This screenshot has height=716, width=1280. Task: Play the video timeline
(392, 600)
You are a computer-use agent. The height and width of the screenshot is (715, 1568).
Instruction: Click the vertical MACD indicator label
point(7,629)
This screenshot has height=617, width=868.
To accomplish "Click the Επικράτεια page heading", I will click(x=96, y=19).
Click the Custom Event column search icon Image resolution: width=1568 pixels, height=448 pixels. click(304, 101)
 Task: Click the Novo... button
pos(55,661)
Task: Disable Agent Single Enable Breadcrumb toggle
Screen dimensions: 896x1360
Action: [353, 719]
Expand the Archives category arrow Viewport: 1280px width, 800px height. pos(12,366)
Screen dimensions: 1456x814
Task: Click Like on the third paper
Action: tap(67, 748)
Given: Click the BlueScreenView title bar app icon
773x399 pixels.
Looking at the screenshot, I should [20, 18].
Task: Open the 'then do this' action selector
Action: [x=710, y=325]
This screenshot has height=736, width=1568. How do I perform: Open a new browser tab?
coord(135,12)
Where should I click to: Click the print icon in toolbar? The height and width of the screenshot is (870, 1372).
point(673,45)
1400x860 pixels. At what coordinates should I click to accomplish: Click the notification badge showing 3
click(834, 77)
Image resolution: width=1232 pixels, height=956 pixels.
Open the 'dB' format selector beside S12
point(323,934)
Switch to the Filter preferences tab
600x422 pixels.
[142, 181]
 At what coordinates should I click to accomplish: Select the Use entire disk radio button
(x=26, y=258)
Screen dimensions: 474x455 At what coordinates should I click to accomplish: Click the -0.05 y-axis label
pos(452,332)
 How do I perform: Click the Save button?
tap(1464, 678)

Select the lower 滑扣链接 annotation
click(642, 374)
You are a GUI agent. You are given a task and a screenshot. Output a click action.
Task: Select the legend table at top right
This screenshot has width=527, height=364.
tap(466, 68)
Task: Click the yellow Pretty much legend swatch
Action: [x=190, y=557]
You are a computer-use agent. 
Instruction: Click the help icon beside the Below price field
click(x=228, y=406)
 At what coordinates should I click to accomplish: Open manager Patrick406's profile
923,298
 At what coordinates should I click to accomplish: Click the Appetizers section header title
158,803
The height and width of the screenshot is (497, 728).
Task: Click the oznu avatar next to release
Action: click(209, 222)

··········

▶ **WHAT YOU ARE ASKED TO DO**
Which lines of the records above contain the word "Image"? Show each of them.

▶ **EXERCISE RESPONSE**
Click the Custom Event column search icon Image resolution: width=1568 pixels, height=448 pixels. click(304, 101)
Image resolution: width=1232 pixels, height=956 pixels.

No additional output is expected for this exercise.